Not necessarily. If the cap rock made up of clays (as in a shale) it isn't necessarily going to transmit "along the c-axis" of the crystallites (if you will). Remember a set of oriented flat plates can transmit in the plane of the plates but less so perpendicular to the plates.
In most cases, the rate of leaking of the cap rock should be higher than the rate of hydrocarbon generation.
But it
demonstrably isn't. Otherwise we wouldn't have petroleum deposits, now would we?
May be you don't like to hear this. A quick burial could indeed solve this dilemma. Of course, that would "significantly" shorten the age of the hydrocarbon.
You are now bumping up against thermodynamics and kinetics. I seem to recall quite a bit of work going on around the
Time-Temperature Index of Lopatin later expanded by Waples (I believe newer kinetic models are used, hopefully Baggins or Molal will have some info on these).
Time-temperature index (TTI).
- Complex formulation to calculate a value of TTI that is based on values for E, A, and T and t for the amount of time that organic matter stays within a 10°C window. (p. 151 Hunt)
- There is also a second relationship to calculate the value of TTI for sediment that resides for a certain time at a certain temperature
- These equations are solved for each type of kerogen (different values of E and A) and then plotted graphically to simplify their calculations (see p. 151 in Hunt, Fig. 6-3).
- The next step is to sum up all values of TTI for each 10°C window or for periods of constant temperature. This provides a value of STTI, which is related to the % oil generated by:
x% = [1-exp(-
STTI/100)]*100
- The importance of using this type of calculations is that it takes into account the kinetics of oil generation from kerogen. Because activation energy is so variable for each type of kerogen it is important to account for it.
(
SOURCE)
There's a
great deal known about the general kinetics of the reactions. You can run the reaction faster at higher temps, but you have to get them to those higher temps. The nature of the kerogen as well as the rate of heating and decomposition will help craft the final "distribution" of compounds.

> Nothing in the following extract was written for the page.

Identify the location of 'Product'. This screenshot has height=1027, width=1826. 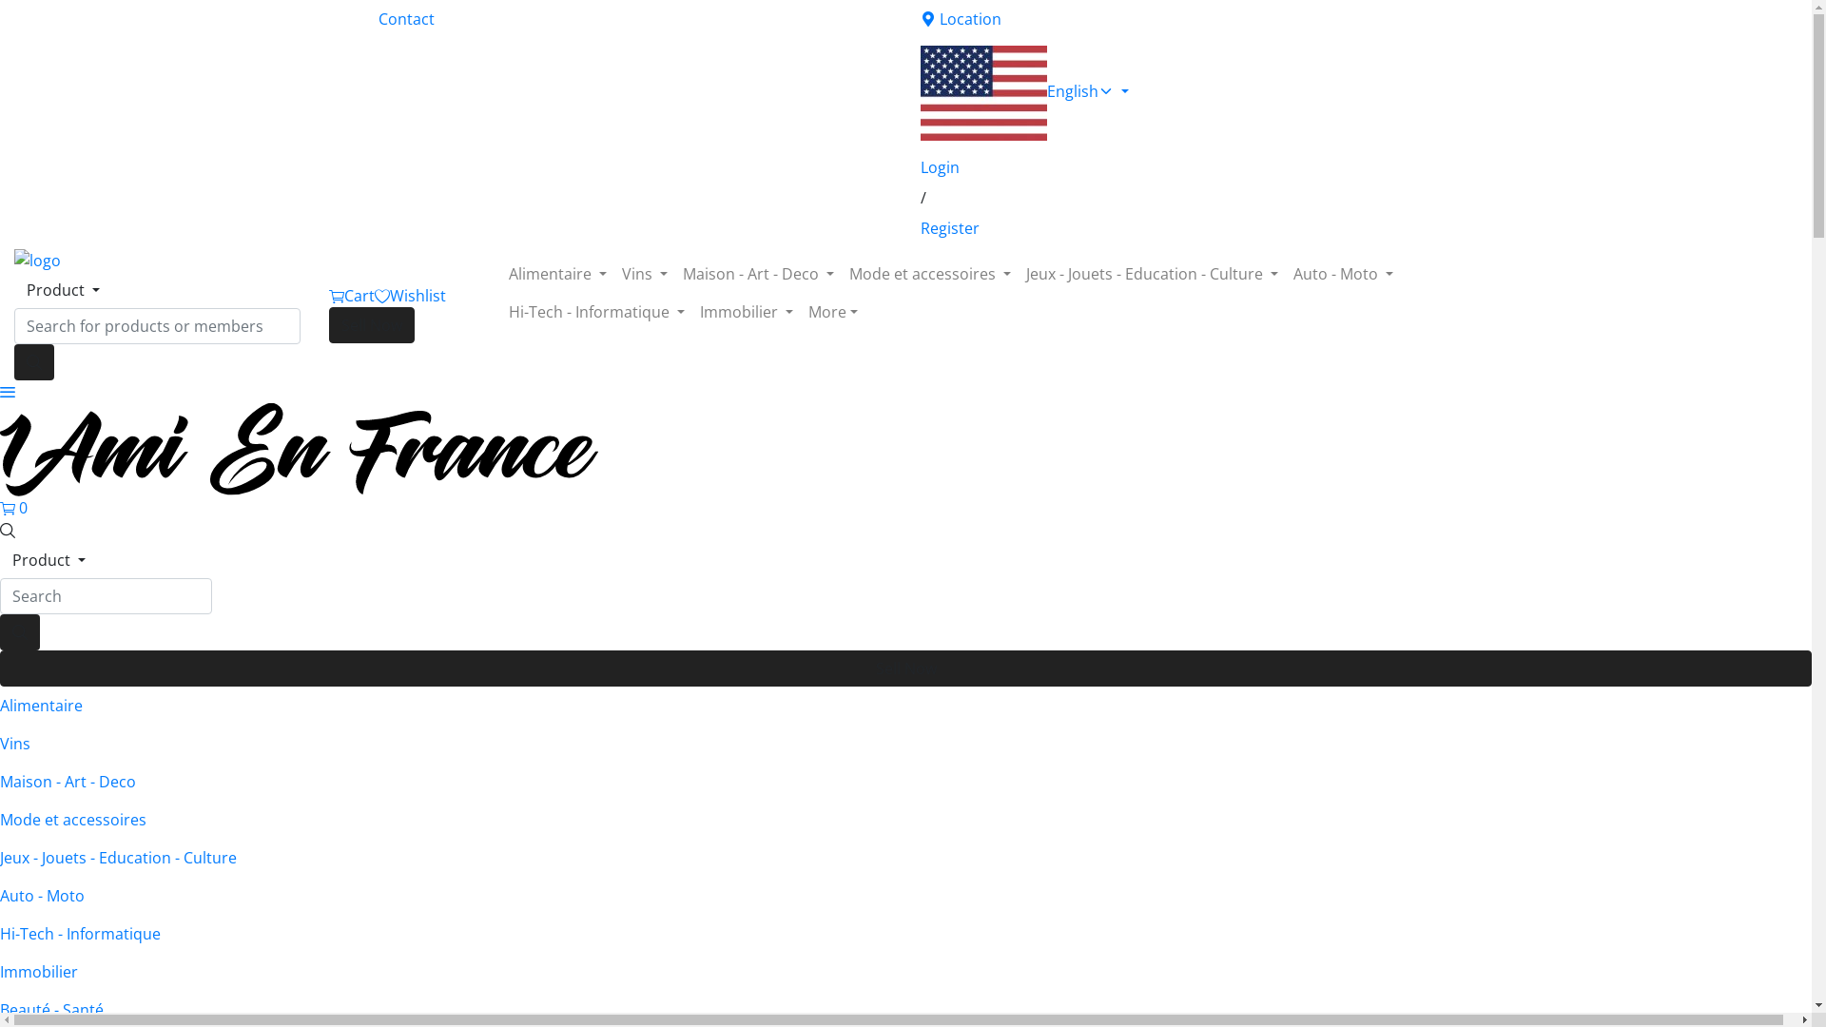
(63, 289).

Hydrocarbon generation rates are typically calculated from bulk kerogen kinetics modeled at a specific heating rate. For example, the timing of hydrocarbon generation can be illustrated by modeling the generation rate at 3.3° C/my (a reasonable worldwide average rate) from bulk kinetic data(
SOURCE)
The timing and extent of hydrocarbon generation depends on both the thermal/burial history of a source rock interval and the reaction kinetics of hydrocarbon generation from the associated kerogen.(
SOURCE)
at a given vitrinite reflectance value one kerogen may be more or less converted into hydrocarbons than second, chemically different kerogen.
...
Thus, in a given sedimentary column the oil window will vary depending on organic matter composition.(
SOURCE)
So the amount, and I believe, some of the nature of the organics you get in a certain deposit, the chemistry of the compounds reflects not only the temperature but in some ways the
rate of the reactions. We can tell something about the rates by looking at the source material and what it became and how much it produced.
Another interesting point:
Differences between old and young oils:
- a) Old oils contain more even-numbered chains than young oils (these tend to have odd number chains).

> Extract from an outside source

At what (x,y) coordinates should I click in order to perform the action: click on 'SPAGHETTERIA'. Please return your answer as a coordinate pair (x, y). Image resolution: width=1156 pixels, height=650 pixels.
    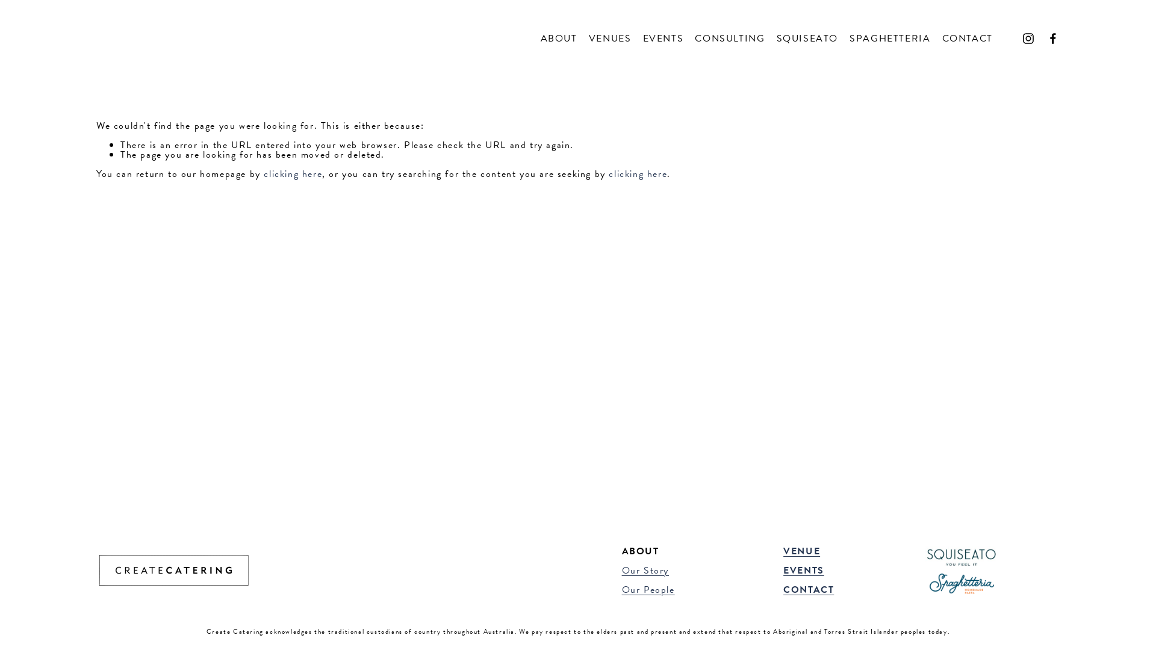
    Looking at the image, I should click on (890, 37).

b) Old oils contain more than 50% light hydrocarbons, which are rare in young sediments.
(
SOURCE)
But further on, if you bury it quickly you will still have to heat it up to the appropriate level to reach the oil window for the given kerogen. You will then have to transmit this heat through the rock (which will take time).
How fast do you want to bury these sediments?

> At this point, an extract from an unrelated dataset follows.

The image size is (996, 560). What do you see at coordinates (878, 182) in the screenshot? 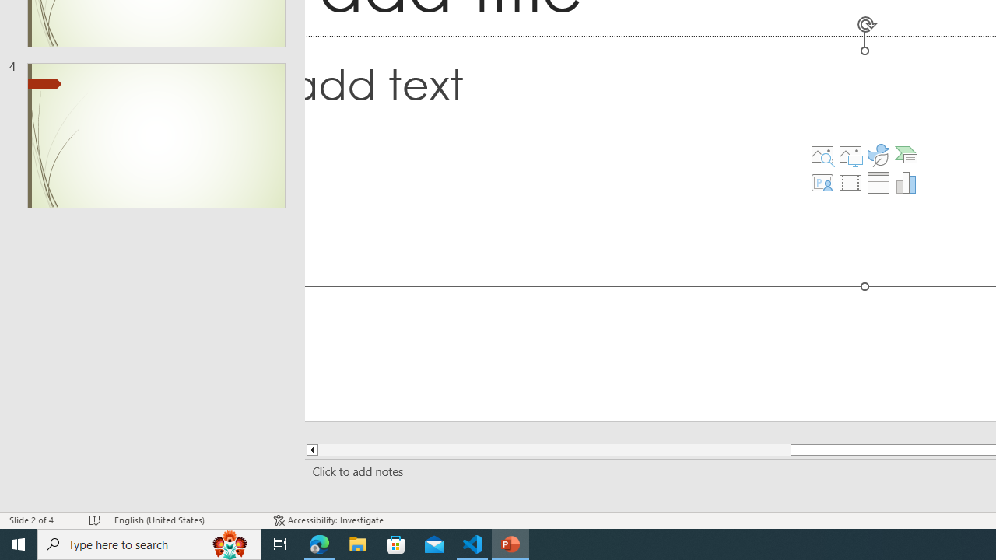
I see `'Insert Table'` at bounding box center [878, 182].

But a faster burial won't ease
any of the topics you are debating against in terms of getting the stuff out of the source rocks. So you bury it quickly and to the right temp, you somehow transmit the heat to the rock.
Seems then that you will have a bigger issue to explain away (another one of those pesky
mechanistic questions like came up around the water from the mantle).
Rate really does matter here, not just kinetics but also for the mechanisms proposed. How do you bury them quickly without leaving a very clear indication of extremely rapid burial?